I am a fan of Dan Simmons. I loved the shocking rollercoaster that was Drood and enjoyed greatly the complex Native American lore of Black Hills. I didn't mind too much when he took his time getting to where he was getting because I figured it would be interesting.
When Summer of Night took its sweet time, I thought it was par for the course. I also had a flashback to The Terror, a book that gave me nightmares and took too long to even start. I nearly stopped reading once or twice: once because it involved a situation with an animal (which was telegraphed from the beginning) and once because it was boring. Only an early tease prompted me to keep going.
In the end, I found it a long trip on a short road. It wasn't bad, but it could have been tighter, which would have made it more intense.
A school in a small midwestern town is closing due to low enrollment. However, a child goes missing on the last day of school, and administrators seem unconcerned because his family is not reputable. A group of rising sixth graders become suspicious and begin investigating as only youngsters can: under the radar, noticed only by the driver of the redering truck.

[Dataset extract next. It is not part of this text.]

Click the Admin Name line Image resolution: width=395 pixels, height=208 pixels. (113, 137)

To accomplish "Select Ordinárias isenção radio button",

The clues are funky: unusual but a little too far out to be plausible, even under the most extreme of circumstances. Adults ignore the children at the right times under the right circumstances so they can discover clues. People die under the most implausible cirstances, covered over by the slimiest of bad guys.
In the end, it's not a bad "junk food" book, but it's shouldn't be your first choice of junk food books. You can do better for shlocky horror.